そして三菱商事は、第1ラウンド3海域の事業見直し、損失計上となった。民間企業故収支見込不調で事業中断は、やむを得ないでなく当然である。欧州、米国でもプロジェクト中止の報道が相次いだ。半世紀前の米国原子力発電の実例を思い出す。1980年代、建設費高騰で多くの原子力発電所建設が中止に追い込まれた。それを原子力発電の安全性と結び付けた議論もあったが、採算考慮の事業中止だった。主因は、インフレ対応過誤の米国の経済運営だった。当時も物価見合い賃上げ論が横行した。
5、弥縫策に走る
慌てた担当官庁は、応急手当を考えた。よく見れば、洋上風力の問題は明確とする。洋上風力発電は、投資規模が数千億円単位である。総事業期間も⾧期間(約40年間)となる。
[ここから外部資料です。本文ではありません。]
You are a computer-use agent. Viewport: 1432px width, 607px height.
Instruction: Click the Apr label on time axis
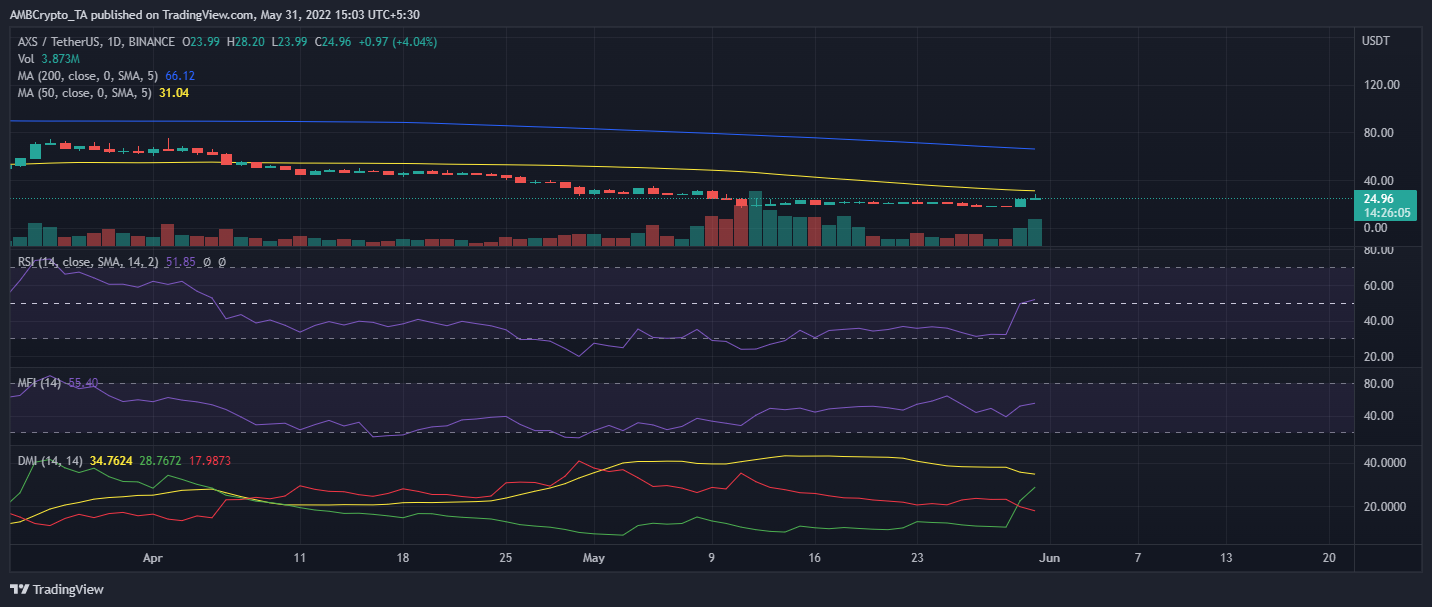coord(152,557)
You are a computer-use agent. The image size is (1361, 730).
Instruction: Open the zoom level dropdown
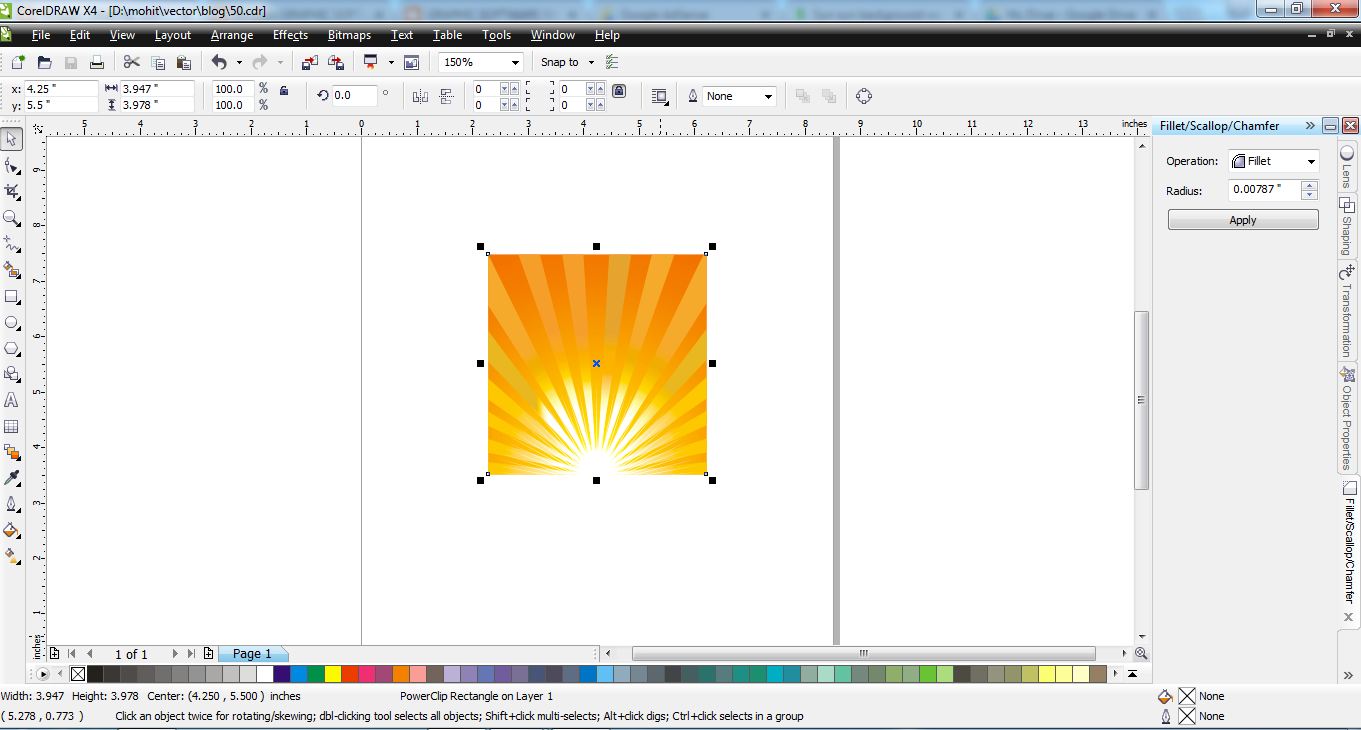(517, 62)
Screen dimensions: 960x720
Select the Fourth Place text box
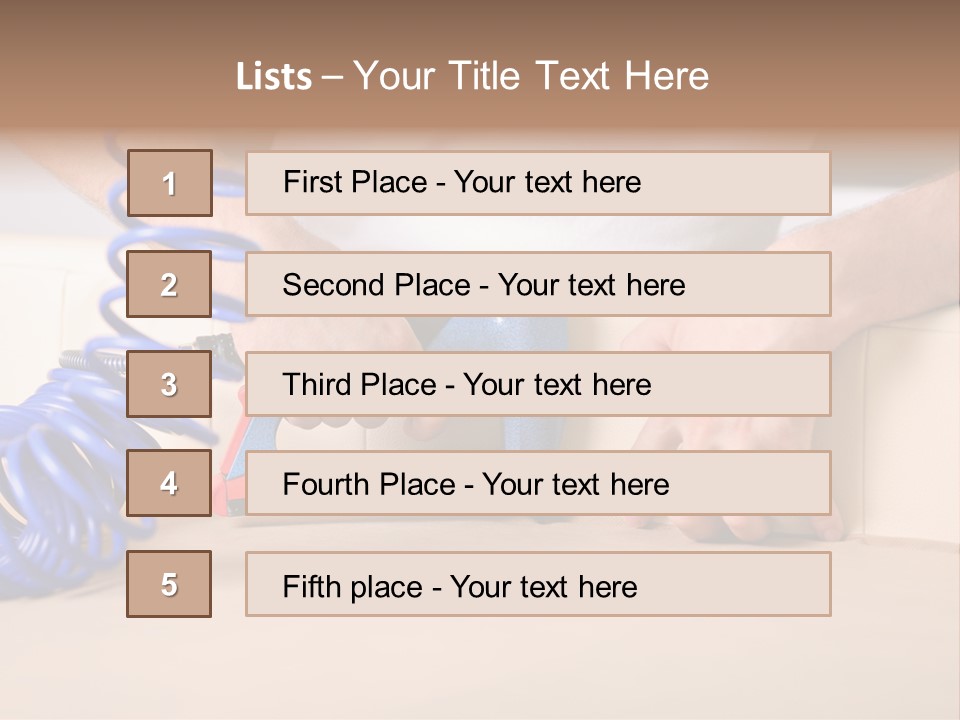[538, 484]
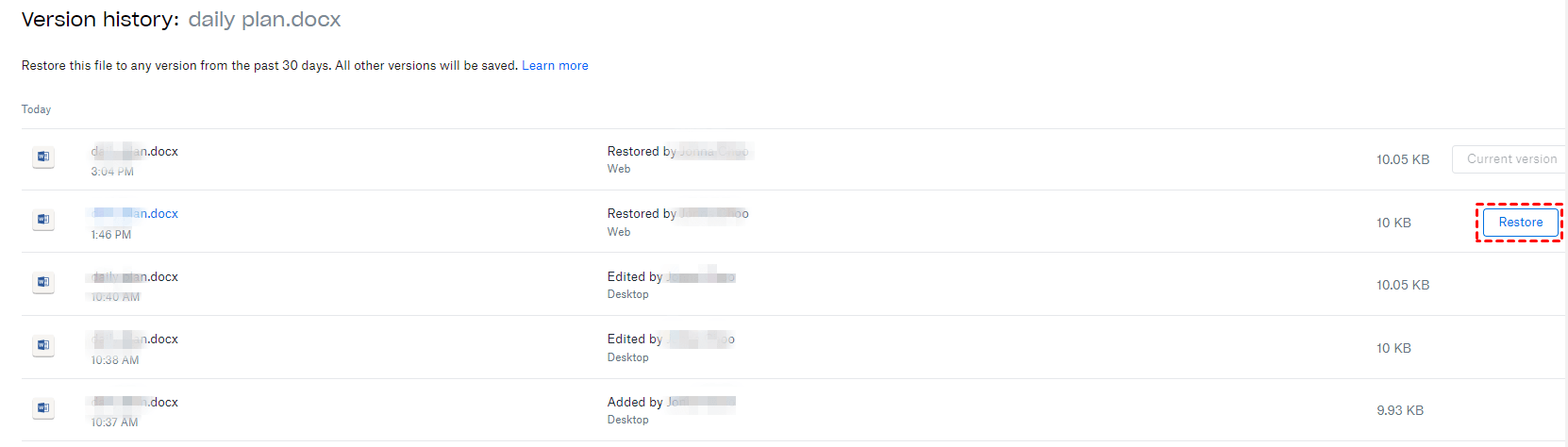This screenshot has width=1568, height=447.
Task: Click the 'daily plan.docx' title in the header
Action: pyautogui.click(x=264, y=20)
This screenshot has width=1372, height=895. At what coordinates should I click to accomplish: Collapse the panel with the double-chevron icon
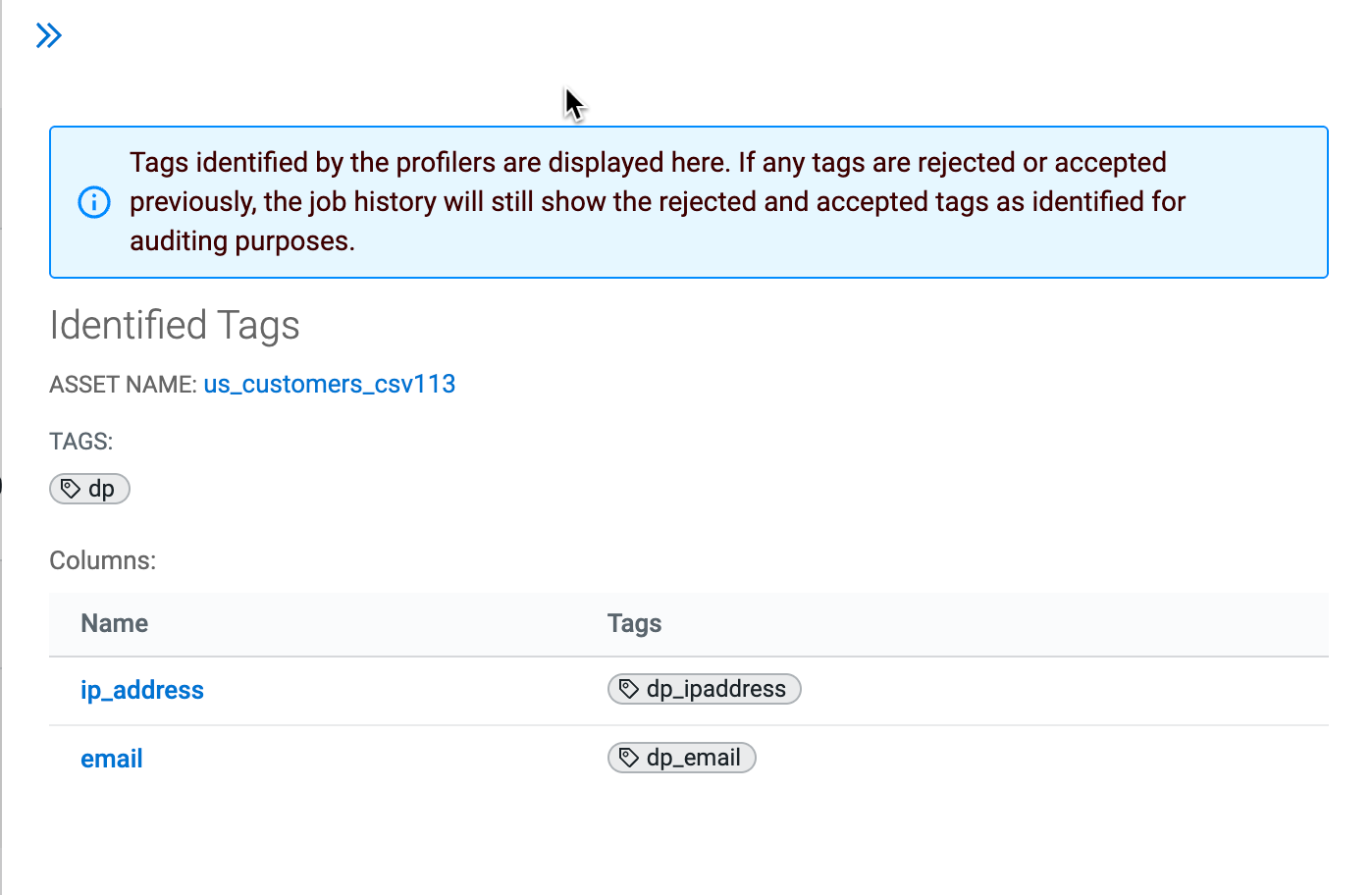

試算例でみれば、洋上風力発電(35万kW)は資本費1,358億円、運転維持費46億円/年、売電収入217億円/年である(第68回再エネ大量導入・次世代電力NW小委員会資料:24年9月11日)。開発期間、初期投資、事業金額大でリスクが有る。海外(米国等)でも、大規模な洋上風力から撤退事例が複数生じている。他の再エネ電源投資と異なり、収入・費用の変動リスクに対応した対策が必要と強調した。「分かってなかったの」という揶揄もあるが、この国では、取り繕い跋扈する。
24年11月「総合資源エネルギー調査会 省エネルギー・新エネルギー分科会/電力・ガス事業分科会 再生可能エネルギー大量導入・次世代電力ネットワーク小委員会 洋上風力促進ワーキンググループ」「交通政策審議会港湾分科会環境部会洋上風力促進小委員会」合同会議は、対策として「洋上風力発電に係る電源投資を確実に完遂させるための制度のあり方について」を提出した。選定基準評価項目見直し、価格調整スキーム導入(将来の物価変動のみを基準価格/調達価格に反映する)、セントラル方式導入(国・JOGMECによる調査、対象区域の選定)等を提言した。完遂という言葉が興味深い。
そして25年3月第一次選定の3地域について、FIP制度への移行と既存の選定事業者の希望に基づく制度変更等を行った。この流れで洋上風力の現状と将来を勘案すると、現在の区域整理、事業者公募の方法が適切か疑問浮上である。